“Yeah, fine.” Her voice had a startled wobble but nothing that betrayed more than the usual shock of taking a fall while climbing. “You?”
“I’m good. Hooray for helmets,” he shouted back.
Tabitha chuckled. “Sorry about my good aim.”
“Your attempted assassination has been thwarted.”
“What was that?” she hollered down.
“I said, your attempted—oh fuck it. Never mind.” The jokes could wait, especially since some of the nuance would get lost in all the yelling. “You good to keep going?”
“Yeah. Gimme a second. Gotta find another way.”
Made sense. She’d just—accidentally—removed the next hold, so she’d have to figure out the next move to get past it. “Take your time.”
After a brief wait, she began chalking her hands again for another attempt.
“Climbing,” she announced.
“Climb on.”
As Tabitha regained the vertical progress she’d lost in her fall, she neared the spot where she’d come off the wall. With that hold gone, she shifted her weight in the opposite direction, opting to use the break as a toe hold.
Clever woman.
Once again, she looked so stable, so solid in her movements that Zac was shocked when her foot slipped and slammed into the large rock with the red X painted on its face.
Chapter forty-one
Tabitha
“Rock!Fuck,Zac,move!”
They say when you experience danger, time slows down and you see things in chillingly slow motion. But for Tabitha, the dislodged rock fell with terrifying speed and those four words barely left her lips before it landed on the ledge below with a sickening crack.
“Zac!” she shrieked, too scared to look down and see her once-was-lover smashed by the small boulder.
“I’m ok, tabby cat!” he called up with shock sticking to each syllable.
“Thank god,” she muttered into the warm afternoon air. Her heart slammed against her ribcage as though it were trying to escape. Sweat beaded on her upper lip, her palms.
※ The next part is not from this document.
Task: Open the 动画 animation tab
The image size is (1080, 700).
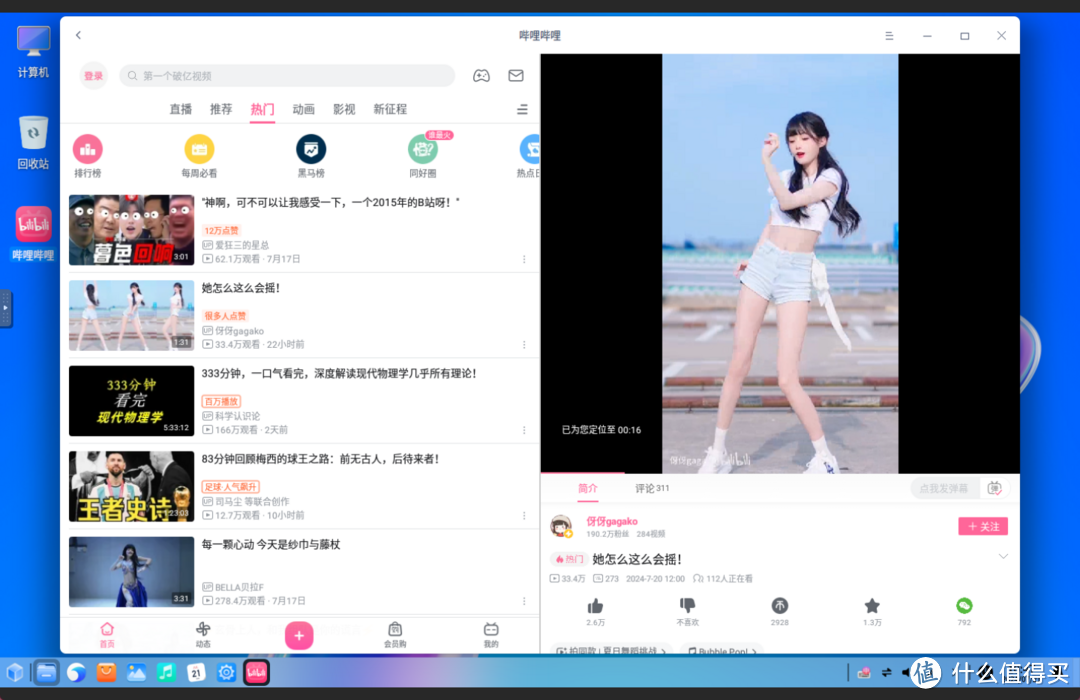Action: pyautogui.click(x=303, y=110)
When she saw how much her hands tremored, she grabbed onto the rope to steady them. Her grip tightened as though she could stop the shaking if she squeezed hard enough.
“Are you in one piece up there?”
“Yeah,” she assured him, trying desperately to quiet her pulse and regain her breath. “Startled and shaky but fine considering.”
“Good.”
“Give me a bit to relax and I’ll be ready to finish the pitch.” Her form would be sloppy but getting to the top was all that mattered. And fortunately, the final route rated only slightly harder than the first pitch they’d climbed. “All I need is, like, five minutes—”
“Uh. About that . . .” Zac’s words trailed off and Tabitha’s gut plummeted nearly as fast as that falling boulder had.
“About what?” she asked, trying her damnedest to maintain the sliver of calm she’d managed to gather with her breathing exercises.
He didn’t respond right away. From where she hung, she could see the top of Zac’s helmet and everything behind him but nothing ahead of him on the inner part of the ledge. Tabitha extended her legs and pushed away from the wall to get a better look. He appeared to be fiddling with the rope and emitting quiet expletives that she couldn’t quite make out.
“I say again . . . Aboutwhat, Zachariah Sebastian Hartford the third?” Her agitation bubbled to the surface and she wasn’t quite sure what to do about it. Containing it would have been best, but that ship had sailed so far out of the harbor that it was a blip on the horizon. Panic was nipping at her heels and without anywhere to run, she was at the emotion's mercy.
Zac stepped back and craned his neck to look up at her. Even from so high up Tabitha could see the constricted line of his knitted brows.